Problem details → Retype, without changes or pictures, only the lines that begin at the one containing "Given: Like the reposted post with thumbs-up" and end at the last line of the records that follow.

(Records from a dataset)
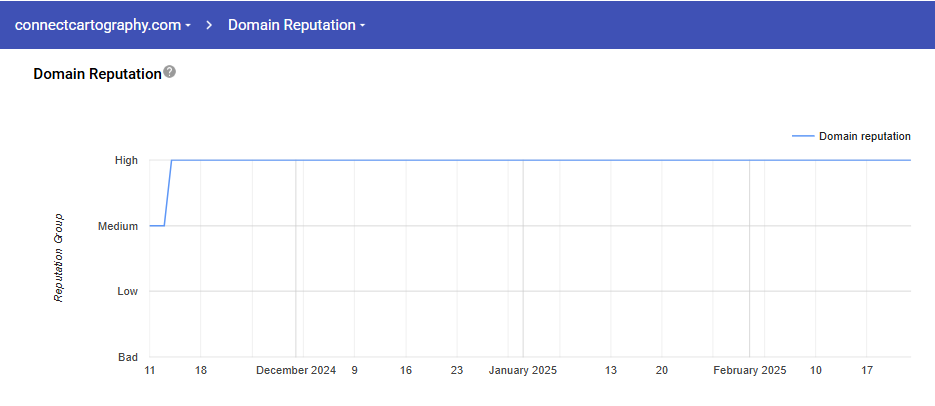The width and height of the screenshot is (935, 406).
Task: Click the '11' start date axis tick
Action: click(x=150, y=370)

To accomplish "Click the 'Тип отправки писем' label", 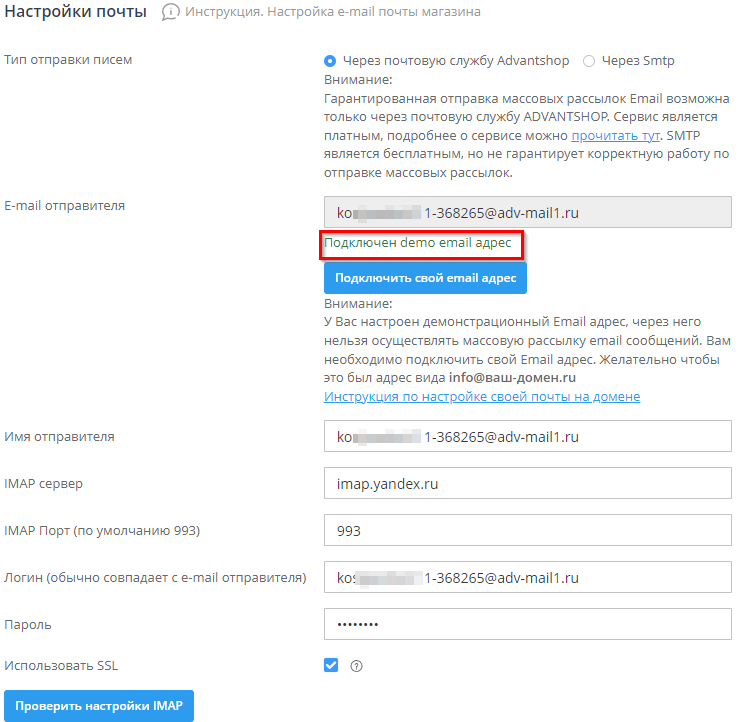I will coord(68,60).
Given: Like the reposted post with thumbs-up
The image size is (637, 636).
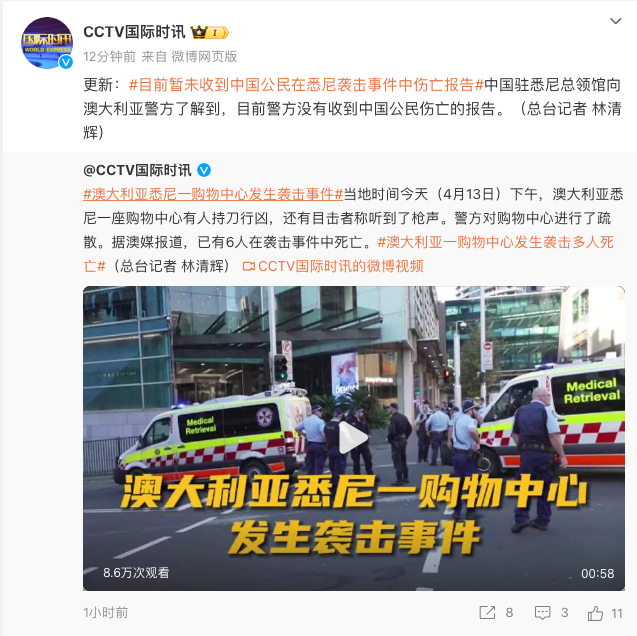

Output of the exercise →
Given: Like the reposted post with thumbs-up
The image size is (637, 636).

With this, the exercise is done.